Based on the analysis, we propose a simple yet effective enhancement for
Mixup-based DG, namely domain-invariant Feature mIXup (FIX). It learns
domain-invariant representations for Mixup. To further enhance discrimination,
we leverage existing techniques to enlarge margins among classes to further
propose the domain-invariant Feature MIXup with Enhanced Discrimination (FIXED)

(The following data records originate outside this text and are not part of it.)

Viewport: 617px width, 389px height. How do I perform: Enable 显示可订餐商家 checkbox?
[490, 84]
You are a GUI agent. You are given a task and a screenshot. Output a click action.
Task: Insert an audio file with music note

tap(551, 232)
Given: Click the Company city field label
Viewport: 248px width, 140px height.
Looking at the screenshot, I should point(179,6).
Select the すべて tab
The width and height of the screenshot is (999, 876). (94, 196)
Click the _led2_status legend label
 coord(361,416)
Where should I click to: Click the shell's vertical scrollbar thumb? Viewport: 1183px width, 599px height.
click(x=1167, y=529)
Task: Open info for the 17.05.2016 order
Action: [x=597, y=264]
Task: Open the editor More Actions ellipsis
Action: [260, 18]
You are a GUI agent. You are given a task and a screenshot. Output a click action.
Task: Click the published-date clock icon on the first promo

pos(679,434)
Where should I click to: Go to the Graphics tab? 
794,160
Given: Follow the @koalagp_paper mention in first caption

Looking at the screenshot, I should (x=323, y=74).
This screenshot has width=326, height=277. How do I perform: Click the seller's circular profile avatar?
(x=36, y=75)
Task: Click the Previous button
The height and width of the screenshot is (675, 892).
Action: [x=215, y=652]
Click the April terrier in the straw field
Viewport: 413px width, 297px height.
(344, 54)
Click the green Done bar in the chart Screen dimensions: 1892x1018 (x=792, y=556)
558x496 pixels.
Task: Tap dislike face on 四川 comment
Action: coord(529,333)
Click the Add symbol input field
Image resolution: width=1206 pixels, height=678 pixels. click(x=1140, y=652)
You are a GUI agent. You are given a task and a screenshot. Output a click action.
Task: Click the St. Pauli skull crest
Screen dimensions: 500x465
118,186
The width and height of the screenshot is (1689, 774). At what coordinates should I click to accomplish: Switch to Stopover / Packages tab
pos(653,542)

approach. We present theoretical insights about guarantees on its
effectiveness. Extensive experiments on seven public datasets across two
modalities including image classification (Digits-DG, PACS, Office-Home) and
time series (DSADS, PAMAP2, UCI-HAR, and USC-HAD) demonstrate that our approach
significantly outperforms nine state-of-the-art related methods, beating the
best performing baseline by 6.5\% on average in terms of test accuracy. Code is
available at:
https://github.com/jindongwang/transferlearning/tree/master/code/deep/fixed.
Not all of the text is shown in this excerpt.